Il continua péniblement, de l’air d’un coupable qui fait des aveux. Auguste l’écoutait, surpris. Il s’était renseigné, il connaissait la cuisine louche de l’assurance ; mais il n’aurait point osé réclamer le versement des dix mille francs, de peur que la terrible madame Josserand ne l’envoyât d’abord au tombeau du père Vabre toucher ses dix mille francs, à lui. Toutefois, puisqu’on lui en parlait, il partit de là. C’était un premier grief.

— Oui, monsieur, je sais tout, vous m’avez absolument fichu dedans, avec vos histoires. Ce me serait encore égal, de ne pas avoir l’argent ; mais c’est l’hypocrisie qui m’exaspère ! Pourquoi cette complication d’une assurance qui n’existait pas ? Pourquoi se donner des airs de tendresse et de sensibilité, en offrant d’avancer des sommes que vous disiez ne pouvoir toucher que trois ans plus tard. Et vous n’aviez pas un sou !… Une telle façon d’agir porte un nom dans tous les pays.

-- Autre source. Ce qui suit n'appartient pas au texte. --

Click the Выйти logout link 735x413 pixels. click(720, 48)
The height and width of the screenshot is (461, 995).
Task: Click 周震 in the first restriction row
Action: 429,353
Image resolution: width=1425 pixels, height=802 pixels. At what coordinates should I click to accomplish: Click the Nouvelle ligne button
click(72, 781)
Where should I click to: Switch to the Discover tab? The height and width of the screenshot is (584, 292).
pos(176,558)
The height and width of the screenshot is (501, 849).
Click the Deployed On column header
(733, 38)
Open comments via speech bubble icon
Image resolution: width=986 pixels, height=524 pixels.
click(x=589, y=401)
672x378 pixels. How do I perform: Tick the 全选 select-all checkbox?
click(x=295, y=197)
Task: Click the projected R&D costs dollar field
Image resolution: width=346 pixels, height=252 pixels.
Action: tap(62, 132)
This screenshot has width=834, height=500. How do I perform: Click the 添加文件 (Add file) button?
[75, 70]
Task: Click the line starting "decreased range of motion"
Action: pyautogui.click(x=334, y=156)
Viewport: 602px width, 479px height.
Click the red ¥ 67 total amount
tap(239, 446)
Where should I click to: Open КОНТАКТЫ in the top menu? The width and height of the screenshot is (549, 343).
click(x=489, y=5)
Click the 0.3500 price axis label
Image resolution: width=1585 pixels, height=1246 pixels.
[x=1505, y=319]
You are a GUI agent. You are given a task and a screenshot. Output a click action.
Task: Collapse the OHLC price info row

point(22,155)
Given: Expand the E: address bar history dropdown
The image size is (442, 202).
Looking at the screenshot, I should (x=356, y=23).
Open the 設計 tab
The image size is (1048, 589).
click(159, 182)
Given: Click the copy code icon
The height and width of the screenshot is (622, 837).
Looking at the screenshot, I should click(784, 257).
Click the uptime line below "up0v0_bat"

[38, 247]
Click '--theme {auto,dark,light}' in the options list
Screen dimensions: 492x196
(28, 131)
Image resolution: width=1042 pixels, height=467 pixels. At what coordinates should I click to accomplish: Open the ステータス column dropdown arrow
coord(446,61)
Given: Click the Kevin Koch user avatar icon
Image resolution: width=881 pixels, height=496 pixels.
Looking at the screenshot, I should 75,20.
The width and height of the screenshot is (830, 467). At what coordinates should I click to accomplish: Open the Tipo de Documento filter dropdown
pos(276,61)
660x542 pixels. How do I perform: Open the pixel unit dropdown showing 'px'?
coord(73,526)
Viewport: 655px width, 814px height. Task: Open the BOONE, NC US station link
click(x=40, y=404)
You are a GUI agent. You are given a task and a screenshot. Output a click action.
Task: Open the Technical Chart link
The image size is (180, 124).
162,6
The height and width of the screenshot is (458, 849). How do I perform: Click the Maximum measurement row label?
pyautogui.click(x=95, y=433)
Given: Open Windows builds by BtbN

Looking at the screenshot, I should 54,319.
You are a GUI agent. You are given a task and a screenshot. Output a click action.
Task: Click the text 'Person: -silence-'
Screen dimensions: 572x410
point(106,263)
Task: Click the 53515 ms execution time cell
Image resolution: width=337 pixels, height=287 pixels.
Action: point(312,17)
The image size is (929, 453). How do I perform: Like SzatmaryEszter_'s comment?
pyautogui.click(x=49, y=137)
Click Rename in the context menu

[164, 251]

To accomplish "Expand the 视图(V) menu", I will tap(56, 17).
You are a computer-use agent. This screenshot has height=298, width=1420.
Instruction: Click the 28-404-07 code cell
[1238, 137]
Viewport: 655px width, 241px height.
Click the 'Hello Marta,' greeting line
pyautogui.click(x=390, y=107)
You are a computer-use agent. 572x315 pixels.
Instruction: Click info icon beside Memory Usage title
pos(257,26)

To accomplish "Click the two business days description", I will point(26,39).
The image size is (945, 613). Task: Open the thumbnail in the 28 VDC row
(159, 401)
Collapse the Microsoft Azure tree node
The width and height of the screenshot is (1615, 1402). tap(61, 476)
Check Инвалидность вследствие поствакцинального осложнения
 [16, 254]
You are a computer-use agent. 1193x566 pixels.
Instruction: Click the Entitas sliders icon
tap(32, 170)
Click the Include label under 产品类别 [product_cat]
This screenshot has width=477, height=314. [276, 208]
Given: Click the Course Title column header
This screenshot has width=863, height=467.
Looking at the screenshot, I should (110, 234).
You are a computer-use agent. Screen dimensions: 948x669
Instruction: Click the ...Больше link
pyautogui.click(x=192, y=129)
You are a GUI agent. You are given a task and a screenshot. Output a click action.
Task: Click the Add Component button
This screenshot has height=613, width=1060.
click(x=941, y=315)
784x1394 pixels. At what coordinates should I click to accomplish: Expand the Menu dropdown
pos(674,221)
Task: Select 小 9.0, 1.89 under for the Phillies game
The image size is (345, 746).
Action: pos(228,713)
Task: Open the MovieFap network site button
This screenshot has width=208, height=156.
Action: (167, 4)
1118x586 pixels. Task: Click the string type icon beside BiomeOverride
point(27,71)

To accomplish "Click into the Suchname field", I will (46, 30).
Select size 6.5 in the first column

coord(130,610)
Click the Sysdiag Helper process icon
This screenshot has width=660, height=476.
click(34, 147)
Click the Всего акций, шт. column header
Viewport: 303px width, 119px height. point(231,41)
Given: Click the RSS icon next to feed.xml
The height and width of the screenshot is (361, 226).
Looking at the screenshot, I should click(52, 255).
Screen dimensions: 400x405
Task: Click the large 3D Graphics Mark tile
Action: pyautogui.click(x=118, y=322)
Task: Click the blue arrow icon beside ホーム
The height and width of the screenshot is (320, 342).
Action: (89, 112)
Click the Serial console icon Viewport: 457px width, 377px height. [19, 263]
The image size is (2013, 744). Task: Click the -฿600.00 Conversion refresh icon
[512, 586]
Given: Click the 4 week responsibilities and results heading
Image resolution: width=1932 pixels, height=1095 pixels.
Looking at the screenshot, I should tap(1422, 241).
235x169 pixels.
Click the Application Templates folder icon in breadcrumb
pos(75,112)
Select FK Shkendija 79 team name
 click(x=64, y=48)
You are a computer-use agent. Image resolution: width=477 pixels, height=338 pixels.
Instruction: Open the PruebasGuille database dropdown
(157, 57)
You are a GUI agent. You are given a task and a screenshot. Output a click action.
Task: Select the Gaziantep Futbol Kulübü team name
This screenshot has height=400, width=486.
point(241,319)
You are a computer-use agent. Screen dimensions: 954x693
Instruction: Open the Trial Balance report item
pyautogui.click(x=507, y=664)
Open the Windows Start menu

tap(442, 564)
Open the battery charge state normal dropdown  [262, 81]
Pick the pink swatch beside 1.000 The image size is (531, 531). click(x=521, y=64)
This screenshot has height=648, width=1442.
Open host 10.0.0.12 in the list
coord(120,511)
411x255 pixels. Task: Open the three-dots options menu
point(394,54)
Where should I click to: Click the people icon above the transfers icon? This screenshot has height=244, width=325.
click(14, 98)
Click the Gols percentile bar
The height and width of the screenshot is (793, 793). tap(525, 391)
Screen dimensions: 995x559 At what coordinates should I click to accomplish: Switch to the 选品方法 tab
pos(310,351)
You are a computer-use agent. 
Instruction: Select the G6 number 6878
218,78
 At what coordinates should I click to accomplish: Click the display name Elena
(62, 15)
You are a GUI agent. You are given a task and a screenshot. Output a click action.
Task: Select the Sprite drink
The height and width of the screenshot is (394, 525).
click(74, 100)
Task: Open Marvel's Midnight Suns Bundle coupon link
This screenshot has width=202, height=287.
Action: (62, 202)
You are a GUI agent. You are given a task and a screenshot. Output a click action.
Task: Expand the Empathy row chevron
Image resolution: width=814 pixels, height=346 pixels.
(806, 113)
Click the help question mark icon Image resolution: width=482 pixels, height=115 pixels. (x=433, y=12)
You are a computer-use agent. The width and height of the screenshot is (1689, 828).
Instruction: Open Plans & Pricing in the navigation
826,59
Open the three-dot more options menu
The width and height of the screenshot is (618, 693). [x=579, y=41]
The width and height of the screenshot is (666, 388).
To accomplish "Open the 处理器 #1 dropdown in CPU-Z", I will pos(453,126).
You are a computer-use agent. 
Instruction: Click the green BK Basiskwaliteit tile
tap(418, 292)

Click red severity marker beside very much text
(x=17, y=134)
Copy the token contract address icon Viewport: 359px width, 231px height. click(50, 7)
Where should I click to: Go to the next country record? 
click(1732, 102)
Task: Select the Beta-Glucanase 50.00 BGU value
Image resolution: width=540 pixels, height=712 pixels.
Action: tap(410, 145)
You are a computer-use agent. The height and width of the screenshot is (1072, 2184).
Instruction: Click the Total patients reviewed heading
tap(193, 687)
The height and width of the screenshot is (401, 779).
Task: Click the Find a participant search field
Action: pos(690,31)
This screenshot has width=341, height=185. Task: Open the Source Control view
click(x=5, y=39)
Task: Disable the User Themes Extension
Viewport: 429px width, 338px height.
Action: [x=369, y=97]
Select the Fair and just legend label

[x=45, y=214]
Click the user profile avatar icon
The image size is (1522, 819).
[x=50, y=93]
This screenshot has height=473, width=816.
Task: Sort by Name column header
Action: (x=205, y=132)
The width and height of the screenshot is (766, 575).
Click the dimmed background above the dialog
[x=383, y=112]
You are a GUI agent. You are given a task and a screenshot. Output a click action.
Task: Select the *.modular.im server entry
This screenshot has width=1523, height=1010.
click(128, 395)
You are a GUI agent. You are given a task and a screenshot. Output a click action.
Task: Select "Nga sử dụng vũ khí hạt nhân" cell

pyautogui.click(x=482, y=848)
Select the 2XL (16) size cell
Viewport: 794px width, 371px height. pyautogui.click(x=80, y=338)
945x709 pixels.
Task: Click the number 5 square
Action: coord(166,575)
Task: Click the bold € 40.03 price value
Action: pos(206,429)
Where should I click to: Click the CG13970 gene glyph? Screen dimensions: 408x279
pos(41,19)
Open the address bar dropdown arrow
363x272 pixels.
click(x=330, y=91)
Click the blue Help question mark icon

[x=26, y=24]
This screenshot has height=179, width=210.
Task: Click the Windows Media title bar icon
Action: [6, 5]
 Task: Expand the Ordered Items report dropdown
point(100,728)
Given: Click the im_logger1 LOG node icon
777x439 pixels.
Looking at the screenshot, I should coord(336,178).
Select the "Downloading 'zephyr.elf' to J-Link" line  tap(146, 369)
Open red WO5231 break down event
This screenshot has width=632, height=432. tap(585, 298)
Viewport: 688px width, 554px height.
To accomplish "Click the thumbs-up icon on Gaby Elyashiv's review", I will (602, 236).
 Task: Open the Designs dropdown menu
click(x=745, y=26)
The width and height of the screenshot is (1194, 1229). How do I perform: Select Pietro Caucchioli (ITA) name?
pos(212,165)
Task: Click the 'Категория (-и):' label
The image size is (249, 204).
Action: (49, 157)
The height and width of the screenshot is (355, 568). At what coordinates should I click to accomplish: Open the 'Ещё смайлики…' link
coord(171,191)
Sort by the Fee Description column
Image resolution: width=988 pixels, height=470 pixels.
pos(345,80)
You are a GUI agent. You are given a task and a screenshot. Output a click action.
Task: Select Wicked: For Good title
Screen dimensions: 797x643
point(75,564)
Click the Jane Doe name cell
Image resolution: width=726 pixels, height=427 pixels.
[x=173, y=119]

M. Josserand ouvrit la bouche pour crier : « Ce n’est pas moi, ce sont eux ! » Mais il gardait une pudeur de la famille, il baissa la tête, acceptant la vilaine action. Auguste continuait :

— D’ailleurs, tout le monde était contre moi, Duveyrier s’est encore conduit là comme un pas grand’chose, avec son gredin de notaire ; car je demandais qu’on mît l’assurance dans le contrat, à titre de garantie, et l’on m’a imposé silence… Si j’avais exigé cela, pourtant, vous commettiez un faux. Oui, monsieur, un faux !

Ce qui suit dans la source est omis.